Part of Monday’s holdup came because the coalition and opposition could not agree on a final date for elections or on which outstanding legislation would pass before the Knesset’s dispersal.
Late Monday, the two sides announced they’d reached an understanding that elections will be held on either October 25 or November 1.
It was further agreed that a bill that would bar a person under indictment — such as opposition leader Benjamin Netanyahu — from forming a government will not go forward. Nor will the so-called “Metro Law,” which would have provided oversight and funding for a new subway system being built in the Tel Aviv metropolitan area. However, a bill to compensate those who were affected by the outbreak of the Omicron variant of the coronavirus will be brought for a vote.
While Orbach delayed his committee’s meeting through Monday, some opposition lawmakers, including Religious Zionism party leader Bezalel Smotrich, were pledging to try to somehow put together a Netanyahu-led alternative government, without going first to elections, and coalition leaders were pledging to fight them.
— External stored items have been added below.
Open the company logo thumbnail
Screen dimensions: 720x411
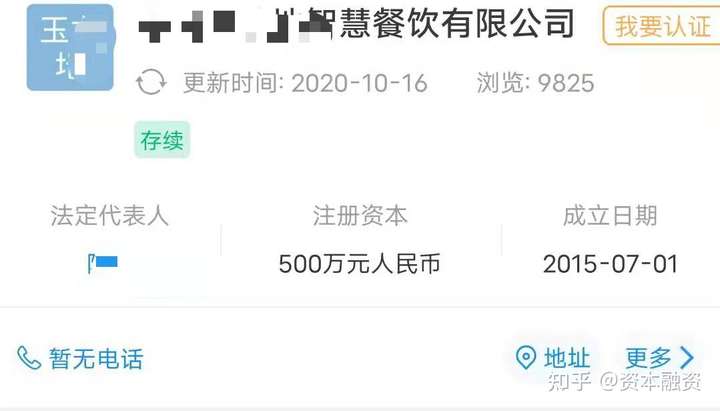click(70, 47)

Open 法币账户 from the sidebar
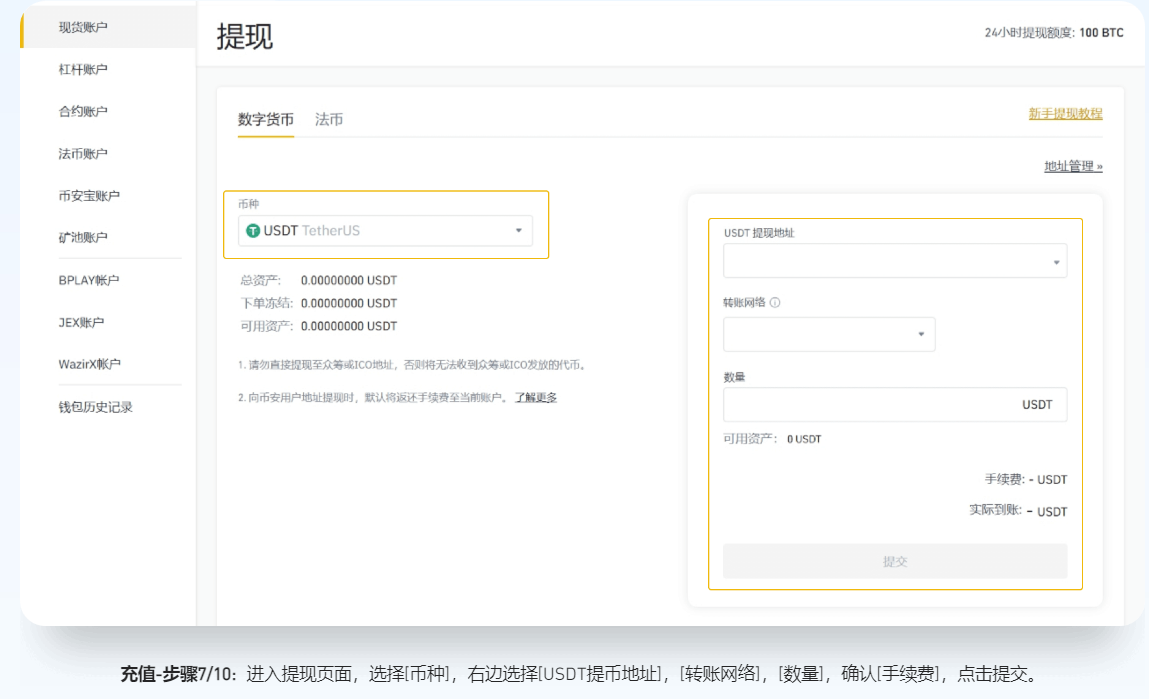(83, 153)
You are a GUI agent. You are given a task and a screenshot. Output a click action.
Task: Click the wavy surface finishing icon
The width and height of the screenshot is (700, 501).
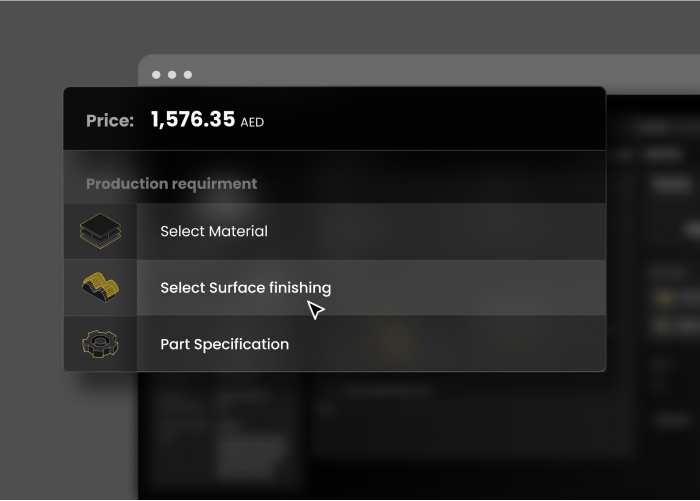[100, 287]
Such a new coalition would need the support of at least 61 of the 120 MKs, and while Netanyahu successfully whittled away at the Bennett coalition’s majority, he has been unable to muster an absolute majority of his own in the current Knesset.
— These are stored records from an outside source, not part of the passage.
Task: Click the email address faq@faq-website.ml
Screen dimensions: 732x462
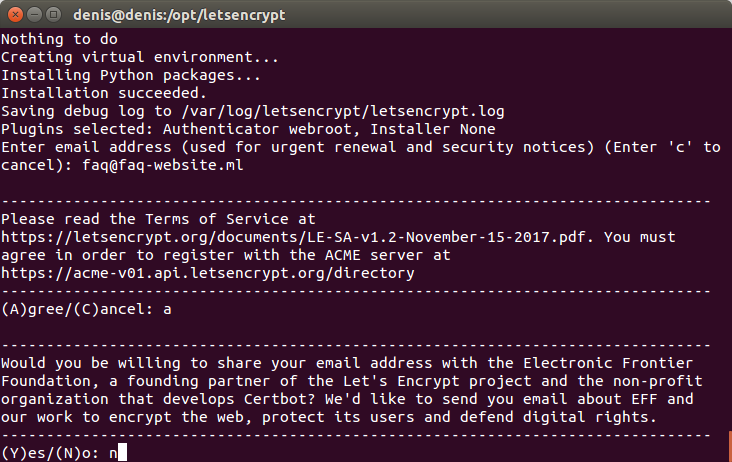Action: tap(163, 165)

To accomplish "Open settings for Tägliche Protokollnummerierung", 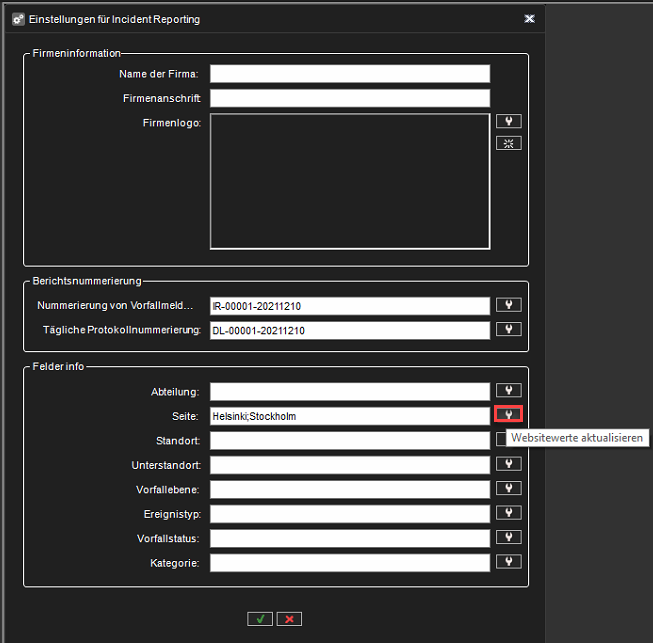I will 509,329.
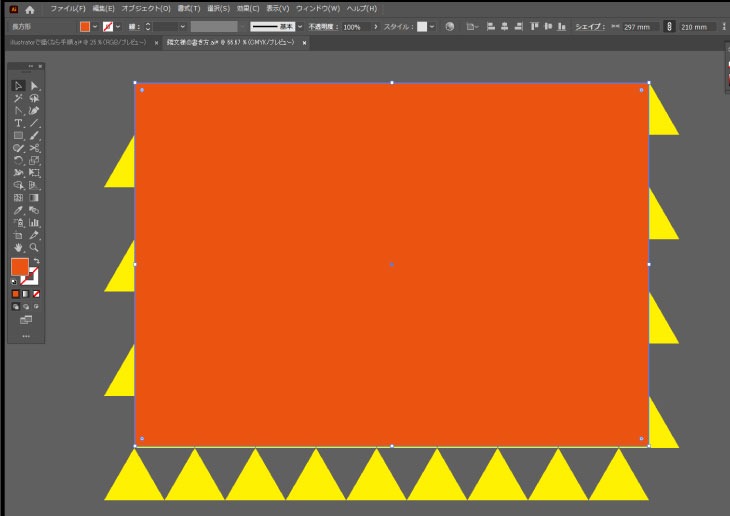Select the Hand tool

[18, 247]
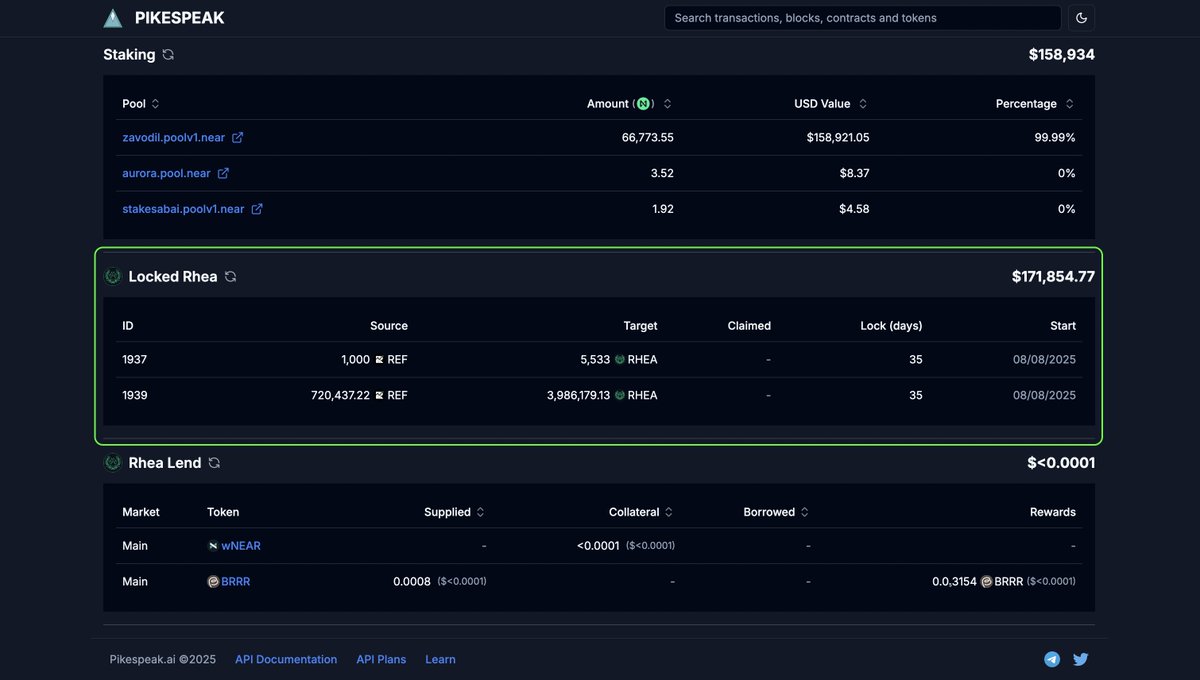Sort staking pools by USD Value
Image resolution: width=1200 pixels, height=680 pixels.
point(864,103)
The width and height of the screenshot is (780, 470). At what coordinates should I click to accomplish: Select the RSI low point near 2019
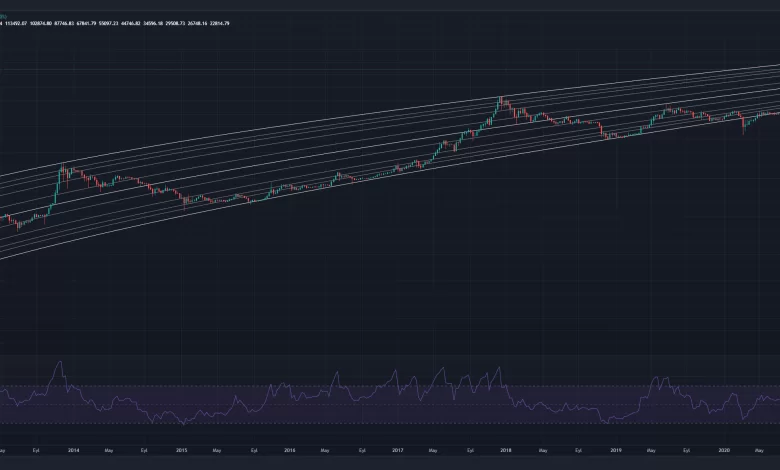(607, 423)
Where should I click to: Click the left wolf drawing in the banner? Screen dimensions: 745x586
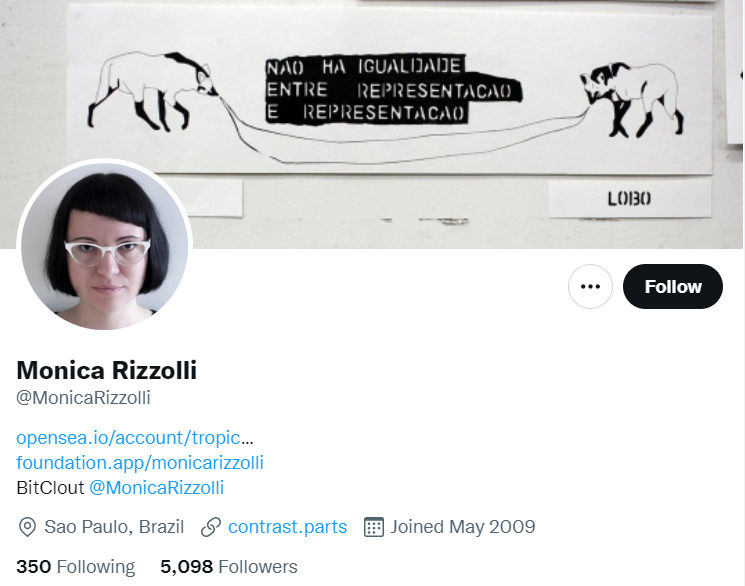(x=153, y=91)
Defense Minister Benny Gantz, who did partner with Netanyahu in a short-lived coalition in 2020, said he would do all he can to prevent Netanyahu from forming a new government, believing that fresh elections were the better option for the country.
“I will do everything to prevent the formation of an alternative government in this Knesset under Netanyahu,” Gantz said at a press conference ahead of a faction meeting of his Blue and White party.
Asked whether he would agree to form a coalition with Likud if he led it, Gantz said even that was not an option. “I don’t currently see an alternative government in this Knesset,” he said.
Despite the seeming inevitability of elections, Smotrich said that his party would do its utmost to postpone the dispersal until next week, in order to give more time for attempts to reshuffle seats for an alternative coalition.
Haredi party United Torah Judaism has been consistently outspoken against dragging the country into another election, fearing that results will not meaningfully change the Knesset map but might hurt its representation. UTJ’s leader, MK Moshe Gafni, said he told Netanyahu that his party continues to make “every effort to prevent these unnecessary elections.”
Were the dispersal process to be halted until next week, it would endanger the government’s ability to stabilize a potentially explosive legal situation in the West Bank.
On Thursday evening, the current law that extends Israeli law to settlers will expire. The coalition’s failure to renew the legislation was one of the precipitating factors for its demise, and the opposition is against passing the renewal now in order to maintain election pressure on its political rivals.
If the Knesset disperses beforehand, the settler law measures would be automatically extended for six months.